Verilen metin:
▶

Dişledim. Ağzıma tatsız tuzsuz hafif bir keçe gibi bir şeydi. 
Bu olay için birden ;
-De ja vu !    diye haykırdım.
İlkokuldayken okumuştum. Masal kahramanı yere sihirli bir fasulye dikiyor, fasulye  bir günde büyüyor, ucu  gökyüzündeki devin evine kadar uzanıyordu. Kahraman fasulyeyi tırmanıyor, devle hesaplaşıyordu..

◀

Verilen bilgiler:
▶

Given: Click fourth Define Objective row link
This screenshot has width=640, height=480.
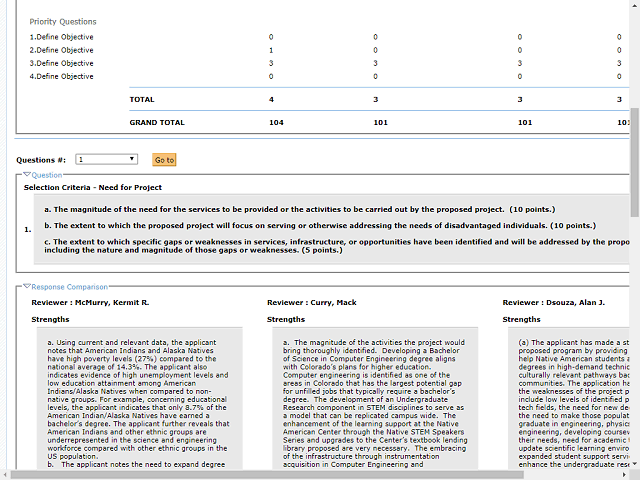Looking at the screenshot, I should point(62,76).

◀

Görev tanımı: Verilen metinde anılan masalda kahramanın yaptığı her eylemi metindeki sırasıyla yazın. Metnin ardından gelen malzeme, metinden ayrı bir kaynaktır.

Görev çözümü:
1. Yere sihirli bir fasulye dikiyor.
2. Fasulyeyi tırmanıyor.
3. Devle hesaplaşıyor.